Ce dont nous instruit également l’article de David Robarge, c’est de l’émergence des premières théories du complot et de leur influence sur le cours même de l’enquête. Très rapidement après l’assassinat de Kennedy, les autorités furent soumises à l’urgence de répondre aux hypothèses complotistes qui n’ont pas manqué de proliférer, soit qu’elles apparussent spontanément dans l’opinion, soient qu’elles furent propagées par l’extrême-droite ou la propagande soviétique. Quelques jours après le 22 novembre 1963, seulement 29% des Américains pensaient qu’Oswald avait pu agir seul.
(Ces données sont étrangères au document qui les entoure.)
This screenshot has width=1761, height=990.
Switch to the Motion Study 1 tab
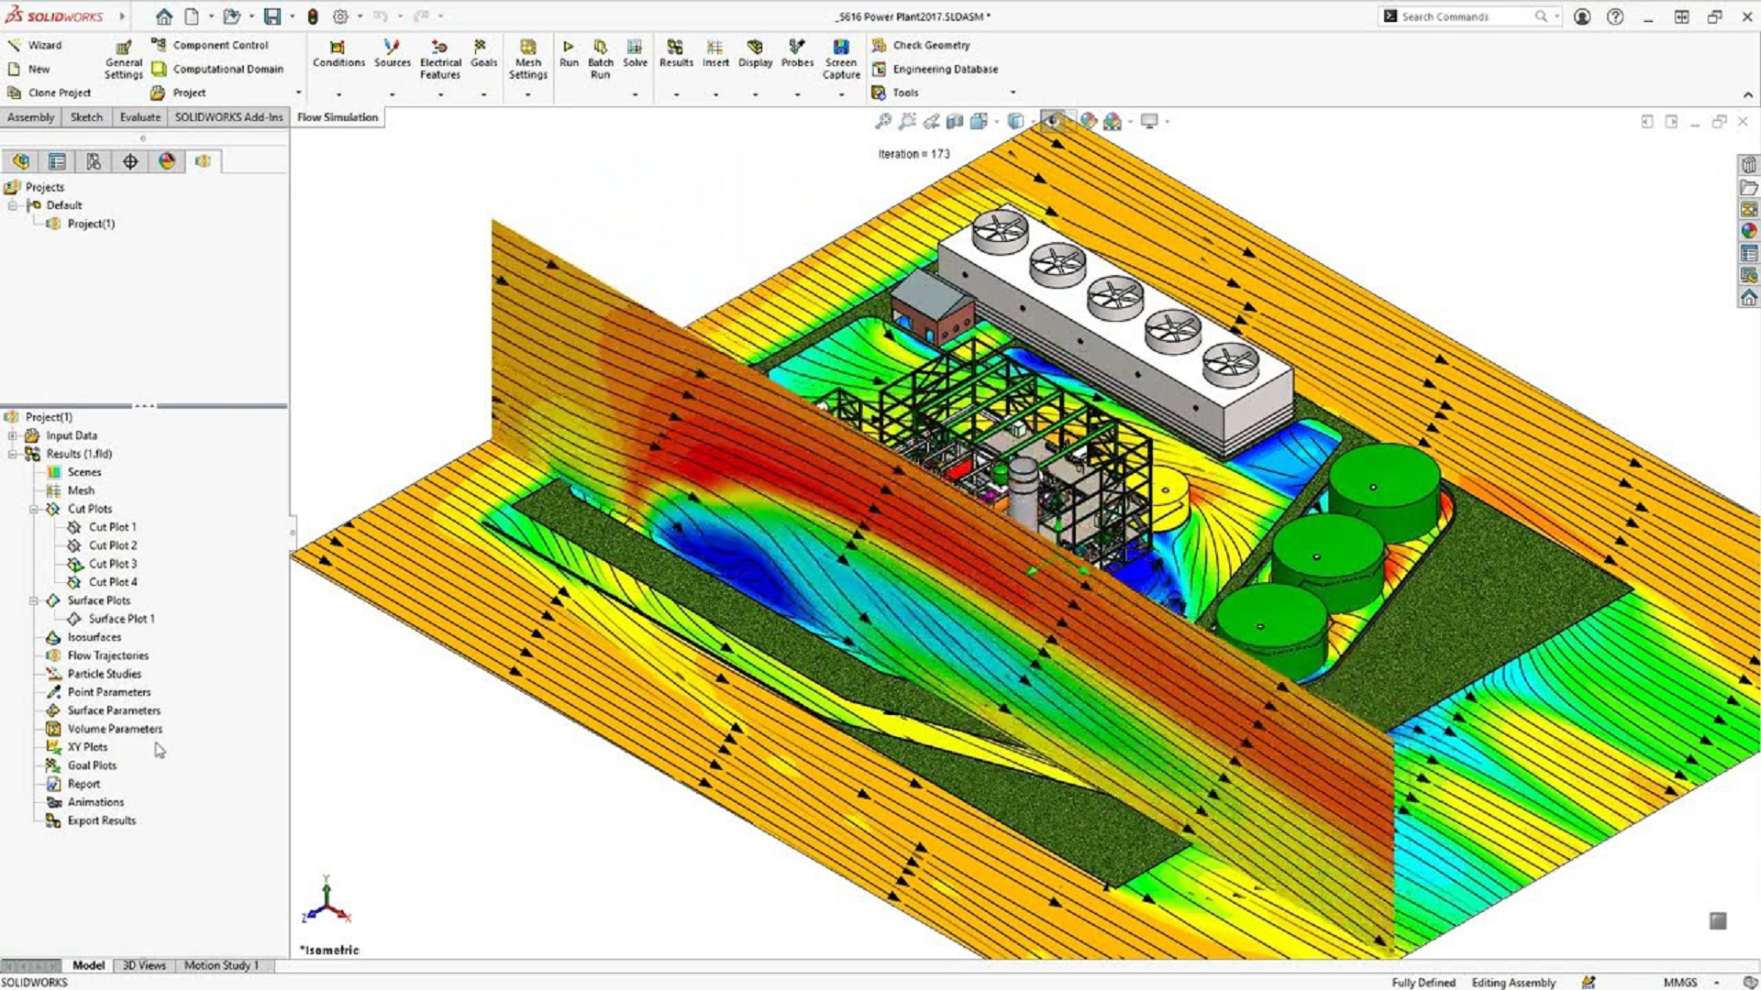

Si, en plus, la CIA avait avoué au public les coups tordus dont elle était capable – sous le regard goguenard du KGB qui n’en a jamais fait moins en toute impunité –, non seulement l’Agence se serait mise en grande difficulté mais la Guerre froide aurait risqué de dangereusement se réchauffer.

Il n’empêche, comme le constate David Robarge dans son texte : loin d’éteindre tous les feux des théories complotistes, les cachotteries de la CIA ont plutôt contribué à en allumer d’autres.

Mais c’est aussi le cas quand la CIA fait preuve de transparence. Car pour résumer, qu’avons-nous ici ?

1/ Un document déclassifié du journal interne de la CIA qui exonère l’Agence de toute implication dans l’assassinat de JFK et montre ses hésitations dans les débats internes mais aussi son manque de preuves sur l’implication de puissances étrangères comme l’URSS ou Cuba. L’article souligne que le directeur de la CIA de l’époque pensait que, selon toute vraisemblance, Lee Harvey Oswald avait agi seul – c’est aussi vrai de ses successeurs à la tête des services de renseignements américains.

2/ Un journaliste, Philip Shenon, qui préfère braquer les projecteurs sur les mensonges par omission du directeur de la CIA à la Commission Warren plutôt que sur les autres dimensions d’un texte qui ne corrobore, à aucun moment, l’implication active des services secrets cubains et qui en démonte même certaines rumeurs.

3/ Une complosphère qui se délecte du titre de l’article de Shenon, ne prend pas la peine de lire l’article de Robarge, et en conclut illico que, puisque la CIA a menti par omission, c’est qu’elle a quelque chose à cacher et qu’elle est donc sûrement derrière l’assassinat de JFK.